Und die nachfolgende Niederlage gegen die Ukraine wurde auch noch hochgelobt, weil sie ja nicht so hoch ausgefallen ist (1:2).

Ich bin in meinem 80. Lebensjahr und kann da von ganz anderen Resultaten berichten, von einer Nationalmannschaft mit lauter echten Luxemburgern mit Luxemburger Namen und keinen Ausländern mit Luxemburger Pass, wie das heute teilweise der Fall ist. Ob die alle unsere Sprache und unsere Nationalhymne kennen?

In den 60er-Jahren spielte Luxemburg in der EM-Qualifikation zweimal gegen Holland. Das erste Spiel endete 1:1 und das zweite gewannen wir 2:1, und Holland war draußen!

Im Achtelfinale spielten wir gegen Dänemark 3:3 und 2:2 und im Entscheidungsspiel (in Holland, wo ich dabei war) verloren wir vor 50.000 Zuschauern unglücklich mit 0:1. Sonst wären wir in der Vierer-Endrunde in Spanien dabei gewesen, allerdings war der Spielmodus anders als heute.

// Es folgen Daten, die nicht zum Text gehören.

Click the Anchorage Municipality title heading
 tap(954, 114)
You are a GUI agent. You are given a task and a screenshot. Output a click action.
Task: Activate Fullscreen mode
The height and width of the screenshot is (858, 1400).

Daneben warfen wir auch Portugal in der WM-Qualifikation mit einem 4:2-Sieg raus. Und auch ein 4:1-Sieg gegen Deutschland B unter Sepp Herberger gelang unserer Supertruppe!

René Kirsch, Luxemburg

 

(Das Tageblatt am 31.Oktober 1963)

 

 

4 Kommentare

  1. In Ihrer Jugend, Herr Kirsch, mögen rassistische Aussagen ja zum guten Ton gehört haben, heute jedoch kann man für Beleidigungen, welche “Ausländer mit Luxemburger Pass” den “echten Luxemburgern mit luxemburger Namen ” gegenüberstellen gerichtlich belangt, und unter Umständen – falls man z.B. keine gehörige Altersdemenz vorweisen kann – bestraft werden. Aber wie sagt man so schön: Alter schützt vor Tor/besessen/heit nicht.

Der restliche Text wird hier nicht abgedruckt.